This is the pinnacle of dessert! This dish is a modern classic, unlike many of the other extremely old, traditional British recipes I’ve shared. Though it is considered to have first appeared in the 1940s, Sticky Toffee Pudding swiftly became a famous dessert, and today this date sponge cake coated with toffee sauce is one of Great Britain’s most iconic and cherished desserts.
PREP TIME: 20 minutes + cooling
COOK TIME: 40 minutes
● 6 oz. pitted, coarsely chopped dried dates
● 1 cup boiling water
● 1 teaspoon baking soda
● 3/4 cup dark brown sugar
● 1 tablespoon unsalted butter, melted at room temperature
● Take 2 large eggs , at room temperature
● 1 tablespoon neutral tasting oil
● 1 tablespoon black treacle
● 1 teaspoon quality pure vanilla extract
● 1 1/2 cups all-purpose flour
● 1 1/4 teaspoons baking powder
● 1/2 teaspoon salt
- Place the dates in a basin after coarsely chopping them. In a large mixing bowl, combine the baking soda with the hot water. Allow the dates to soak until they have cooled. Puree the dates in a conventional blender or in an immersion blender to get a chunky-smooth slurry.
- Preheat the oven to 350°F. Brown sugar and butter are creamed together in a large mixing basin until smooth and light. Separately, whisk together the eggs and oil. Blend in the black treacle and vanilla extract until smooth.

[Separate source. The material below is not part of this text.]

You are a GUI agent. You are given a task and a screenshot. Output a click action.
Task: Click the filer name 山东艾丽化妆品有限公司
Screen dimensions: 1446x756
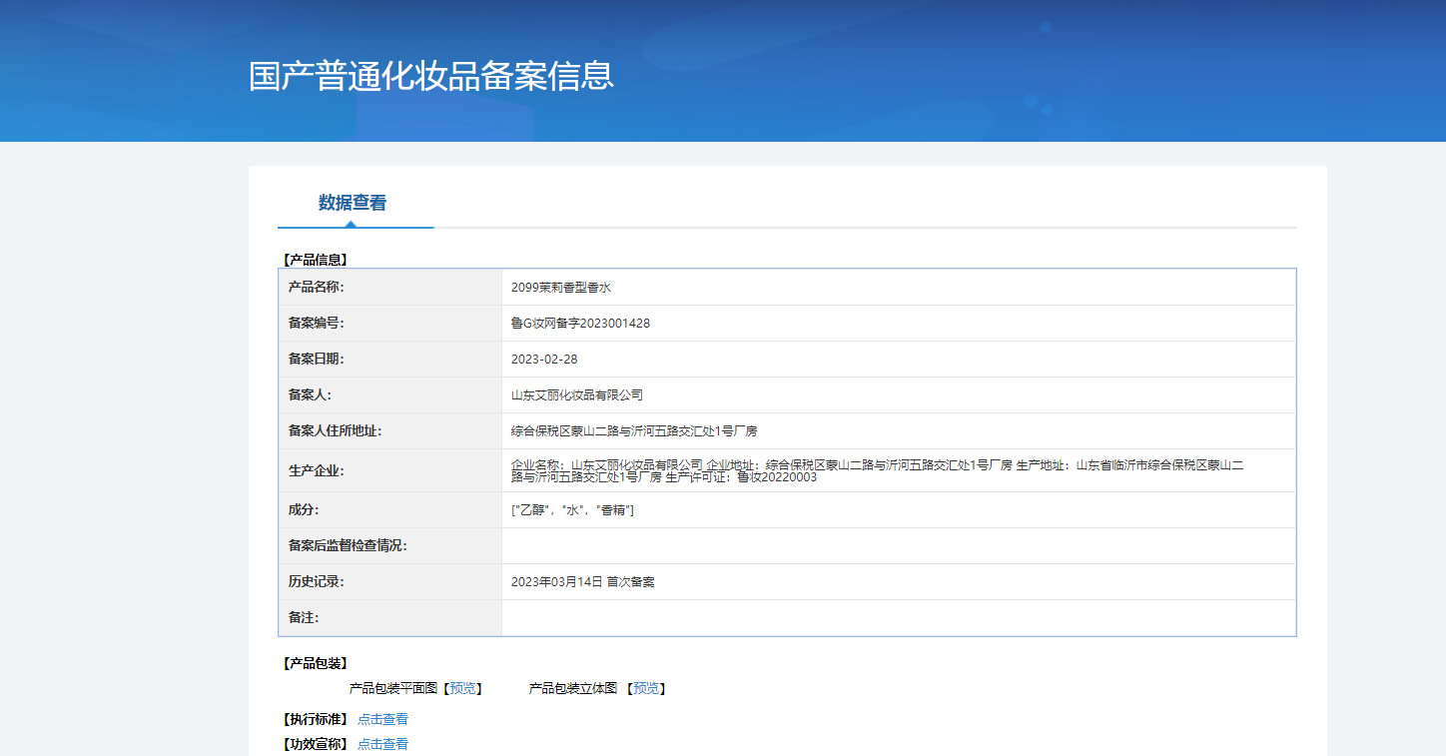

- Now, combine the flour, baking powder, and salt in a small mixing dish. Just when mixed, add the flour mixture to the wet mixture in a slow, steady stream. Just till mixed, add the chunky date purée.
- Butter a jumbo/king-sized muffin tray generously. Fill the batter to about 2/3 full. Bake for 25 minutes on the middle rack (40 minutes if using the 8×8 inch cake pan) or until a toothpick inserted in the centre comes out clean. Allow the cakes to cool in the tins for a few minutes before removing them and placing them on a wire rack to cool completely.
Optional: Before spooning in the ingredients, coat the bottom of each muffin form with around 2 teaspoons brown sugar and 1/4 tablespoon butter for a more caramelised and moist cake. It’s one of our favourites!
Serve with ice cream, vanilla custard sauce, or a drizzle of cream, if desired.
● Instead of individual puddings, you can bake it in a buttered 8×8 inch cake pan. Pour part of the toffee sauce over the cooled cake, cut it into slices, and serve it with extra toffee sauce on the side.
● This cake stores well in the freezer. Wrap it tightly in plastic wrap and freeze it for up to 2 months. Thaw, heat, and serve warm toffee sauce on the side. It’s possible to make the toffee sauce weeks ahead of time. If you have visitors or a sudden craving, Sticky Toffee Pudding will always be available!
One piece of this legendary Sticky Toffee Pudding will have you hooked for life! Sticky, gooey, and spongy with a luxuriously sweet toffee flavour.